### WORK TO COMPLETE
Each line of the data must reappear exactly in your answer, with no images included.

### MATERIAL PROVIDED
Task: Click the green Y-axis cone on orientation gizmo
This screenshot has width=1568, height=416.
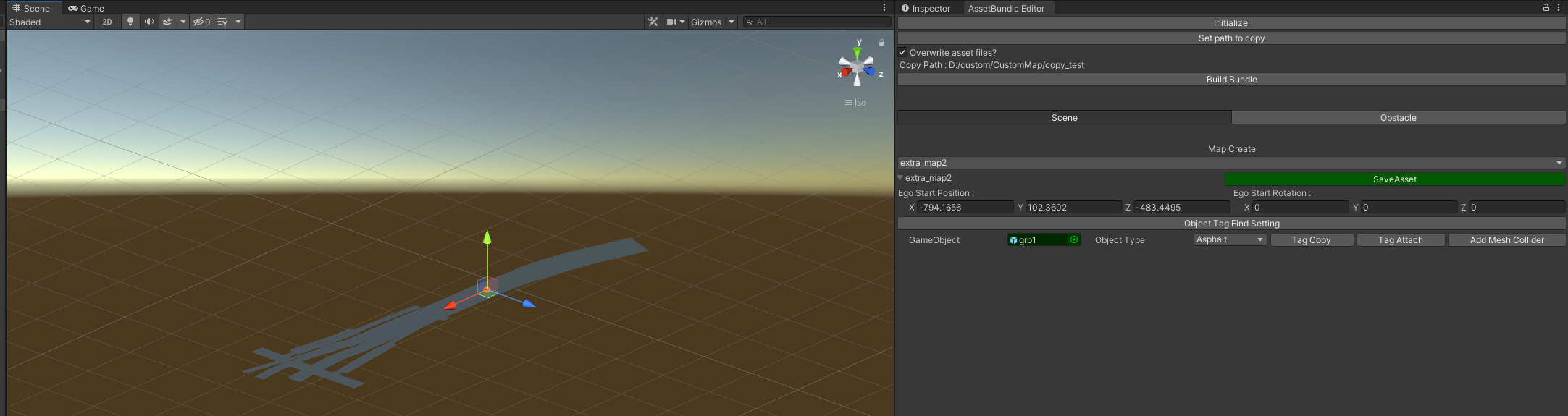Action: (858, 54)
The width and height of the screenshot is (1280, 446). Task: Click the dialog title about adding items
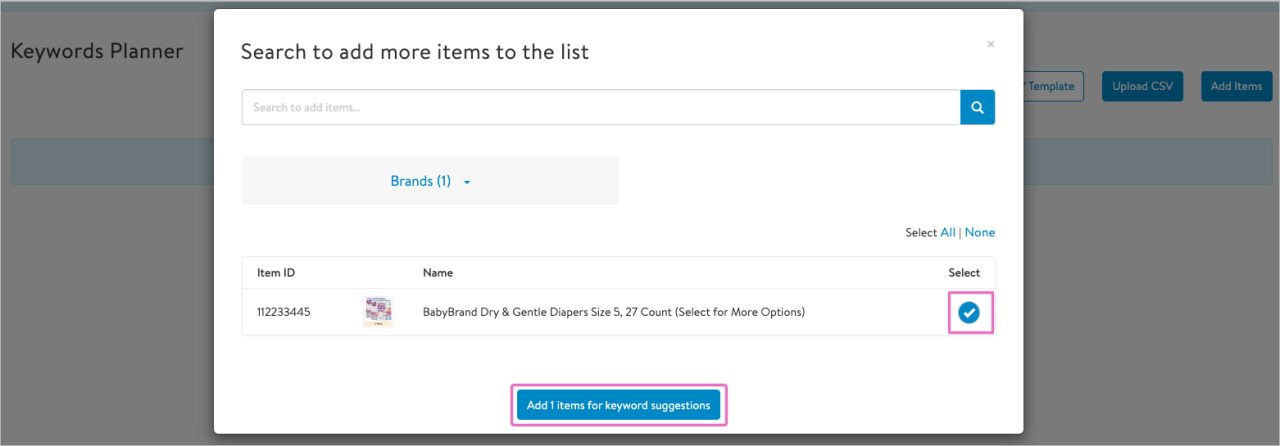[x=414, y=52]
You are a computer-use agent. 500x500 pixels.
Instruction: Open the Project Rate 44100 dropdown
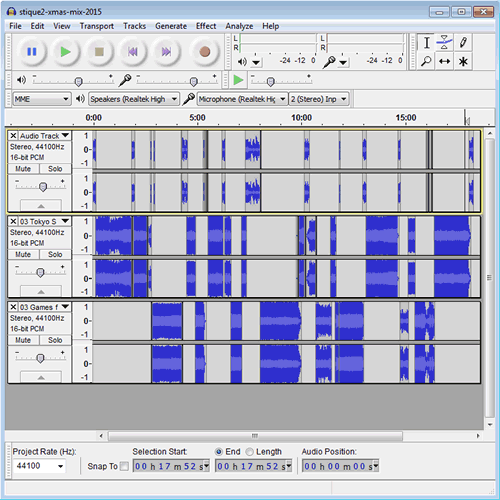coord(39,466)
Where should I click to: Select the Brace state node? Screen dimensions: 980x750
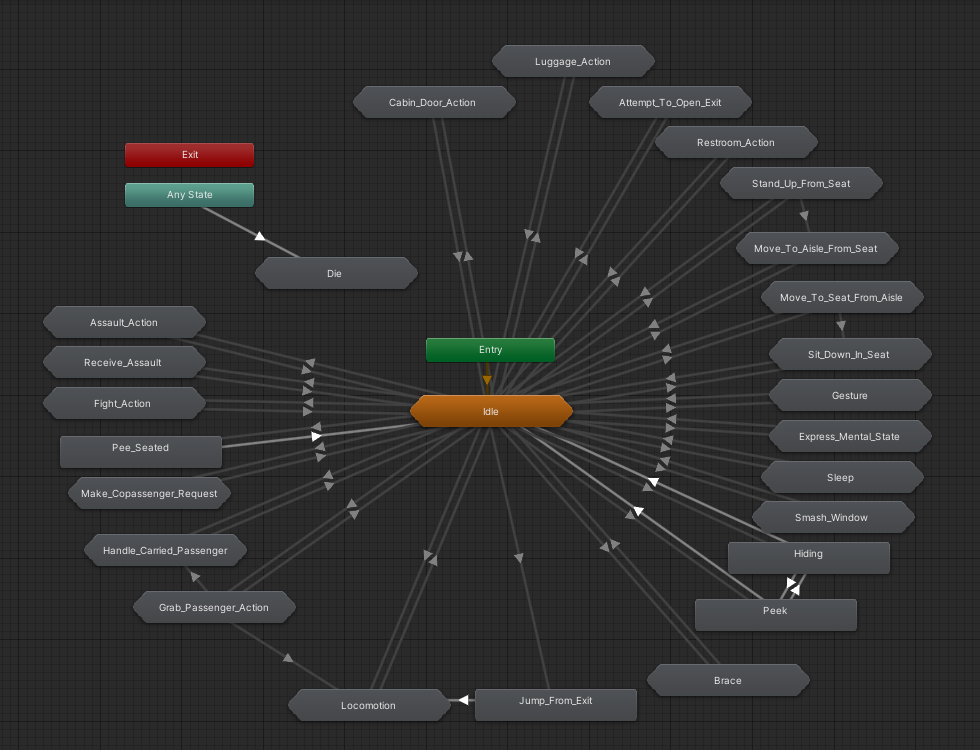tap(727, 681)
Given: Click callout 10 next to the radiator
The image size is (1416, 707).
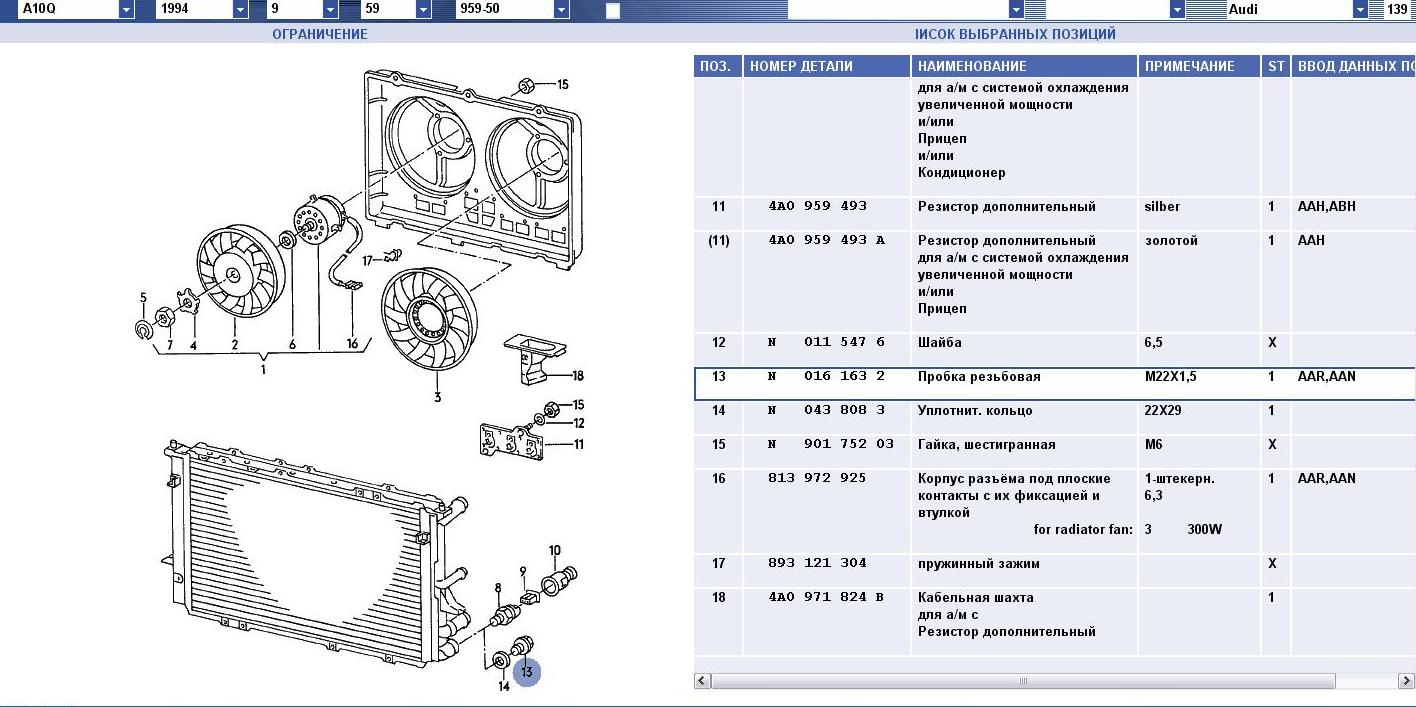Looking at the screenshot, I should click(x=555, y=550).
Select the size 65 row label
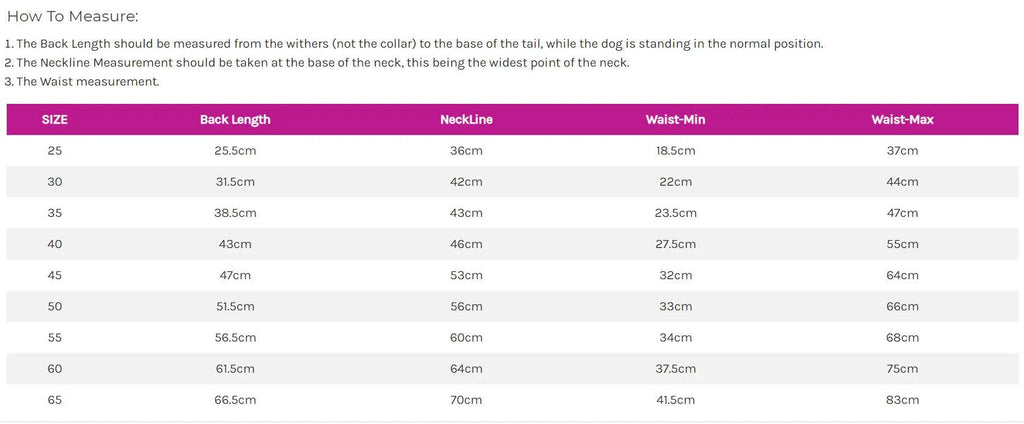 click(55, 400)
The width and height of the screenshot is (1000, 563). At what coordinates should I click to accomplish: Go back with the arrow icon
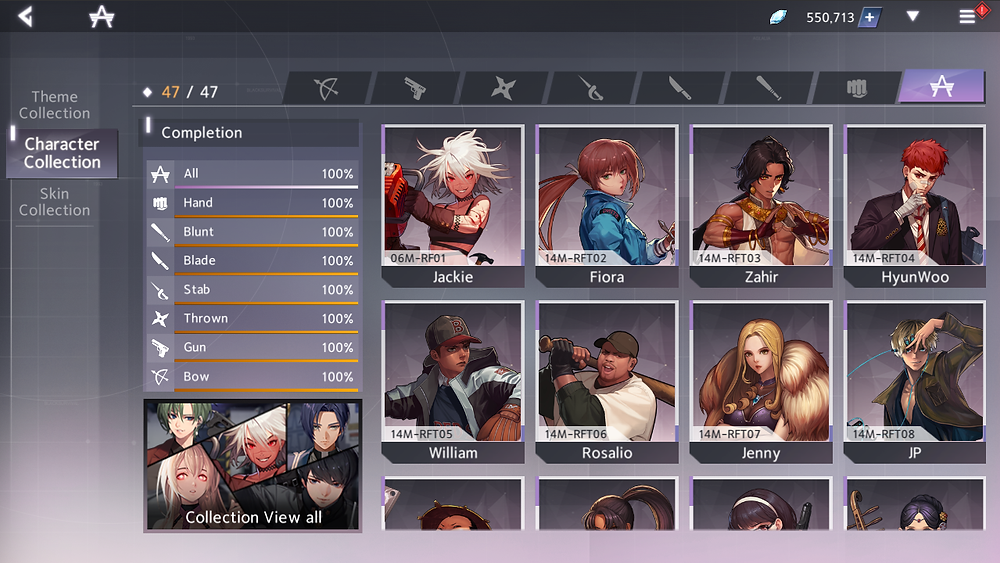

### SOLUTION TO THIS EXERCISE
Task: Click the green Y-axis cone on orientation gizmo
This screenshot has width=1568, height=416.
Action: (858, 54)
The width and height of the screenshot is (1280, 446). Task: Click the dialog title about adding items
[x=414, y=52]
You are a computer-use agent. 500x500 pixels.
Instruction: Open the Project Rate 44100 dropdown
coord(39,466)
Where should I click to: Select the Brace state node? Screen dimensions: 980x750
tap(727, 681)
Given: Click callout 10 next to the radiator
The image size is (1416, 707).
Looking at the screenshot, I should click(x=555, y=550).
Select the size 65 row label
 click(55, 400)
The width and height of the screenshot is (1000, 563). At what coordinates should I click to accomplish: Go back with the arrow icon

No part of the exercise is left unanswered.